O projeto Sarha vai desistir da participação na Guimarães 2012 - Capital Europeia da Cultura. Os responsáveis dizem-se «chocados» por a sua perfomance ter sido alegadamente tratada como «um espetáculo de 'souvenir'».
«Choca-nos acima de tudo que uma sofisticada representação sobre os direitos humanos no atual estado da nossa civilização e uma representação artística sobre a interação de culturas variadas possa ver-se tratada como um espetáculo de 'souvenir' para a Capital Europeia da Cultura», disse Lusa Mia Have, diretora daquele projeto, de acordo com a Lusa.
A responsável apontou o dedo à produtora do espetáculo, o Centro de Criação para o Teatro e Artes de Rua, que acusa de incumprimento «drástico» de «todas as mais básicas, mínimas e elementares condições artísticas, administrativas e logísticas».
O projeto Sarha, além de fazer a ponte entre as culturas de Jenin, na Palestina, e de Guimarães, pretende também denunciar as «brutais e cruéis violações» dos direitos humanos naquele país.
«São violações a que todo o mundo assiste, mas que muito poucos levam suficientemente a sério. De modo semelhante, também nós e o nosso trabalho não fomos aqui tomados a sério. Vimo-nos colocados numa posição na qual não é possível prosseguir este trabalho», disse Mia Have.

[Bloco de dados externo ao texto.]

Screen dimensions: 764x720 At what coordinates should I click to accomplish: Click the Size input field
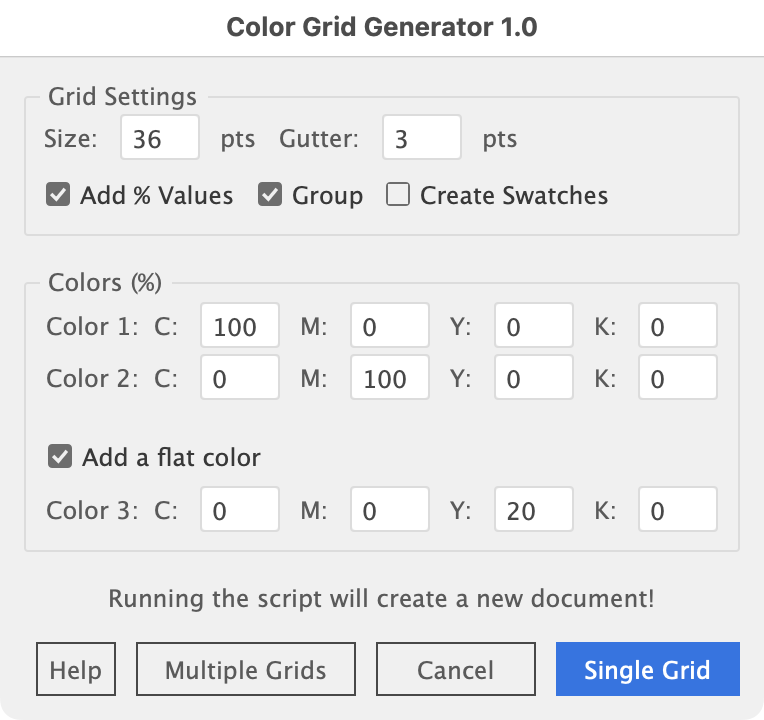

A participação do projeto Sarha na Guimarães 2012 previa três momentos, o primeiro dos quais teve lugar esta terça-feira, com a apresentação de duas faixas bordadas com 15 metros, uma executada por mulheres de Janin e a outra por mulheres de Guimarães.
Os outros dois momentos estão marcados para dia 23, com um concerto, e 29, com um espetáculo envolvendo a participação de gente de Guimarães.
A ideia era fazer «uma viagem» pelas duas «cidades míticas» (Jenin e Guimarães), evidenciando o que as separa mas também o que as une, em termos culturais.
No final da apresentação, Mia Have anunciou que a participação do projeto na Guimarães 2012 ficava por aqui.
«Para nós, esta é uma questão de respeito, tanto artístico quanto humano. Fomos deixados sem outra alternativa que não a de reconhecer que os produtores abandonaram o projeto, tornando impossível a sua realização».